En contrebas, quelques 200 mètres après la ligne d’arrivée - photo ci-dessus -, on retrouve cette fois-ci une nouvelle poignée de spectateurs, coincés ici et dans l’incapacité de réellement voir le dénouement de l’étape. Julien est en colère : “C’est n’importe quoi. Pourquoi nous empêche-t-on de nous approcher ? On est 50 ici ! Et puis, l’idée c’est de ne pas contaminer les coureurs ? On ne les approchera pas plus en étant sur la ligne derrière la barrière. Là, on va les avoir tout près de nous pendant quelques instants”, précise-t-il en faisant référence à la rue - non barriérée - qui sépare la zone où se trouve cette partie du public et le parking des bus des équipes. “Heureusement, on a pu les voir passer une première fois dans Apt tout à l’heure et là, c’était comme d’habitude. On était sur le trottoir et on n’avait pas la consigne de s’éloigner”.

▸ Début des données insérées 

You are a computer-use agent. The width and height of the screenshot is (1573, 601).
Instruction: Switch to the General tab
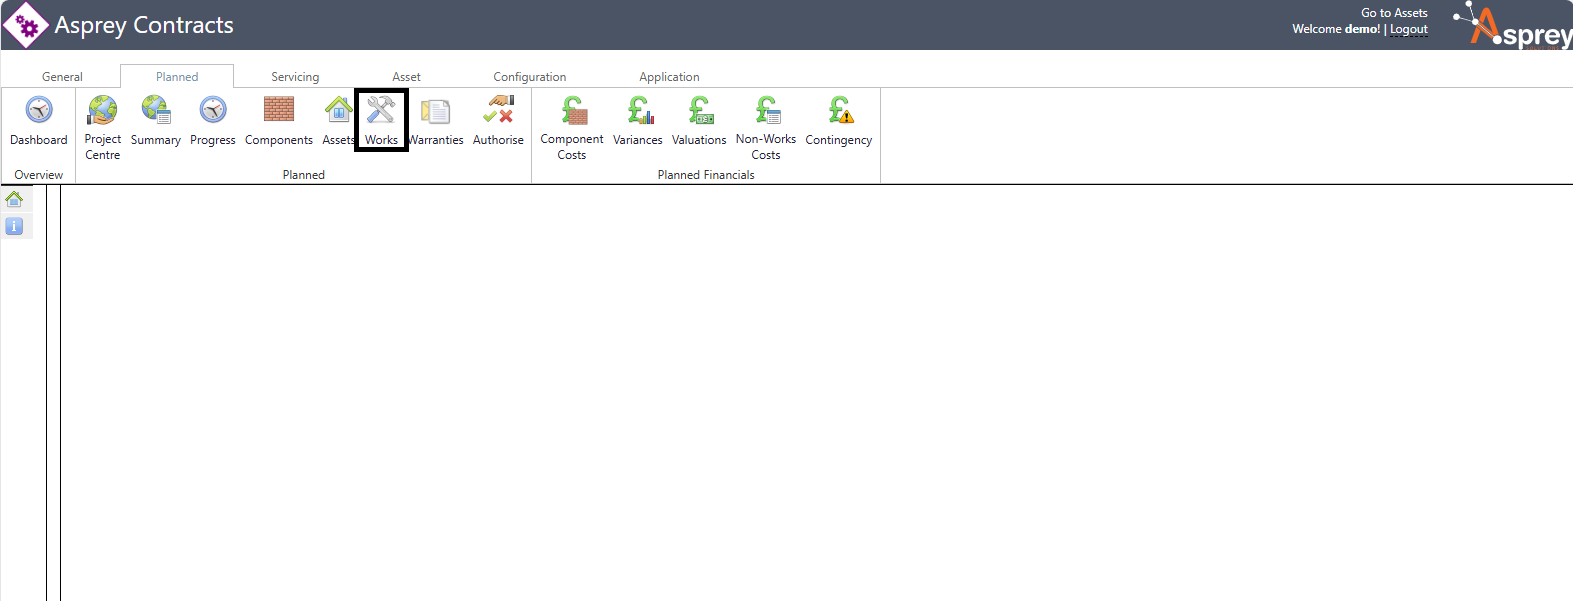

Philippe, déjà présent sur les pentes du Mont Ventoux au Tour de la Provence, le mois dernier, en remet une couche. “On est collés-serrés ici. On ne va pas voir l’arrivée mais ça ne va pas nous empêcher de nous filer le virus les uns les autres. Quelle serait la différence si on nous laissait nous approcher ?”, peste-t-il. Grand supporter de Julian Alaphilippe, Nathan a pour sa part passé de longues minutes à l’entrée de la zone des bus en espérant avoir un autographe de son idole. Lui aussi s’est montré particulièrement désolé et frustré de la situation, notamment lorsqu’il a aperçu, au loin, son « chouchou » répondre aux questions de la presse devant le bus de la Deceuninck-Quick Step. “Et tous ces journalistes-là, ils sont combien les uns sur les autres ? Eux aussi ils peuvent filer le virus à Julian”, râle le jeune étudiant, tout de même conscient de la difficulté de gérer une telle situation pour les organisateurs. “Chacun essaie de faire au mieux et c’est déjà bien que la course continue. Mais c’est vraiment triste de se retrouver dans une telle situation. On a l’impression d’être mis de côté. Je comprends qu’au foot, on mette en place des huis clos car ça concerne 50.000 ou 80.000 personnes parfois. Mais là, on est combien ? 300 spectateurs ? Il y a autant de membres de staff et de journalistes que de public. On aurait pu nous laisser faire notre vie comme d’habitude”.